0 Preface
本节笔记对应的内容为多光源,部分内容参考自傅老師/OpenGL教學 第二章。
我们在前面的教程中已经学习了许多关于OpenGL中光照的知识,其中包括Phong Shading、Material、Lighting Map以及不同种类的投光物(Light Caster)。在这一节中,我们将结合之前学过的所有知识,创建一个包含六个光源的场景。我们将模拟一个类似太阳的定向光(Directional Light)光源,四个分散在场景中的点光源(Point Light),以及一个手电筒(Flashlight)。
为了在场景中使用多个光源,我们希望将光照计算封装到GLSL中。这样做的原因是,每一种光源都需要一种不同的计算方法,而一旦我们想对多个光源进行光照计算时,代码很快就会变得非常复杂。如果我们只在main函数中进行所有的这些计算,代码很快就会变得难以理解。

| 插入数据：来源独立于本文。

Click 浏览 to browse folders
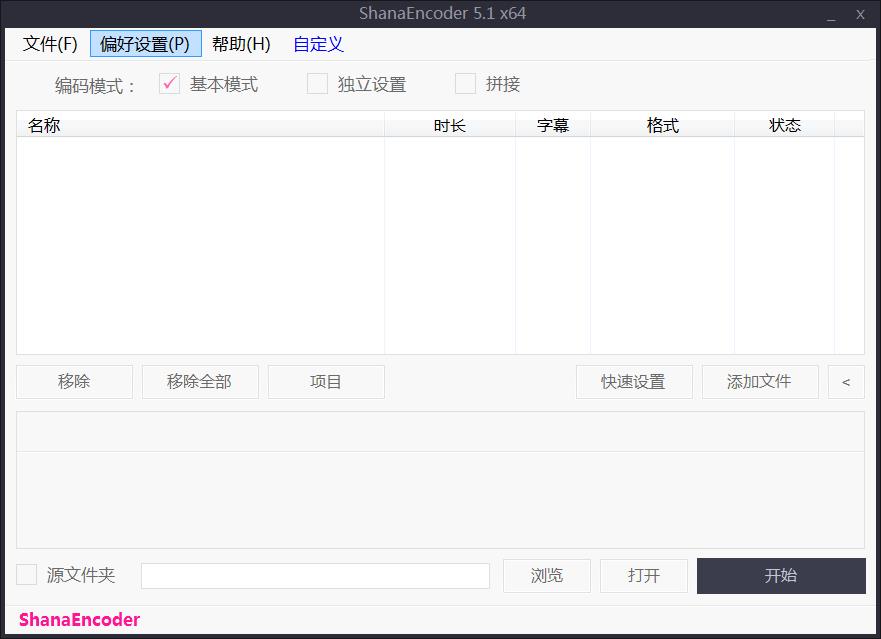Viewport: 881px width, 639px height. (x=546, y=575)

GLSL中的函数和C函数很相似,它有一个函数名、一个返回值类型,如果函数不是在main函数之前声明的,我们还必须在代码文件顶部声明一个原型。我们对每个光照类型都创建一个不同的函数:定向光、点光源和聚光。
当我们在场景中使用多个光源时,通常使用以下方法:我们需要有一个单独的颜色向量代表片段的输出颜色。对于每一个光源,它对片段的贡献颜色将会加到片段的输出颜色向量上。所以场景中的每个光源都会计算它们各自对片段的影响,并结合为一个最终的输出颜色。大体的结构会像是这样:
out vec4 FragColor;
void main()
{
// 定义一个输出颜色值
vec3 output;
// 将定向光的贡献加到输出中
output += someFunctionToCalculateDirectionalLight();
// 对所有的点光源也做相同的事情
for(int i = 0; i < nr_of_point_lights; i++)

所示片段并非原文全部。